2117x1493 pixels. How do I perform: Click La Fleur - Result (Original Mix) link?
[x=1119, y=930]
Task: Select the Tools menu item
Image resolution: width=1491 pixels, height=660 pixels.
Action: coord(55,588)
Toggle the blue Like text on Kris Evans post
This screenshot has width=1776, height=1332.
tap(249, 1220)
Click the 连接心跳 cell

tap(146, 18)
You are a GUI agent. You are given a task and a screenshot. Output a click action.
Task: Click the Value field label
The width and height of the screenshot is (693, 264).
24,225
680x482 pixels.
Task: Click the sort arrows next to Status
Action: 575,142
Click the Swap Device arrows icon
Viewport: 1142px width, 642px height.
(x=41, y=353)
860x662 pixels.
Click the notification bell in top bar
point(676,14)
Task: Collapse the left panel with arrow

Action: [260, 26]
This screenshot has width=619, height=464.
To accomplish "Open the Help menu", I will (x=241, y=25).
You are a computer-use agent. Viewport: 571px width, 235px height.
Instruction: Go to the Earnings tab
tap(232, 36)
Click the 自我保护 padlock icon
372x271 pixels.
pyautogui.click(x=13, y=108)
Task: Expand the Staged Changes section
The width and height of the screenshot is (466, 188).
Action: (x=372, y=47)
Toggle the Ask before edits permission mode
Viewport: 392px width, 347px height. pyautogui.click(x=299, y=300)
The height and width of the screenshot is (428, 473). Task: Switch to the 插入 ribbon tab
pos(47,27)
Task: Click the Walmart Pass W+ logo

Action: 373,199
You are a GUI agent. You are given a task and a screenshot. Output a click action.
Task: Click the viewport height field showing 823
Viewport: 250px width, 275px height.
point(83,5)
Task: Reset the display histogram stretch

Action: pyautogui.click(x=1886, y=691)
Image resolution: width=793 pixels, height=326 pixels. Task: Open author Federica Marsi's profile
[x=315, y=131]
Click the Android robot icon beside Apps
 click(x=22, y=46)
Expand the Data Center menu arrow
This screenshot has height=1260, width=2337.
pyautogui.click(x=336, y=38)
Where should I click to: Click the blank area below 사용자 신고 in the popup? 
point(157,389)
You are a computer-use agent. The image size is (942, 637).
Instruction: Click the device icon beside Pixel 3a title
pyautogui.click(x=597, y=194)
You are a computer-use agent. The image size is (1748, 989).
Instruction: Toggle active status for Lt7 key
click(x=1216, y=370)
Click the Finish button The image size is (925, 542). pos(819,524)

* [TASK PROMPT]: State how many lines of the material above contain the word "field". Give only the number.

* [SOLUTION FOR THIS PROBLEM]: 2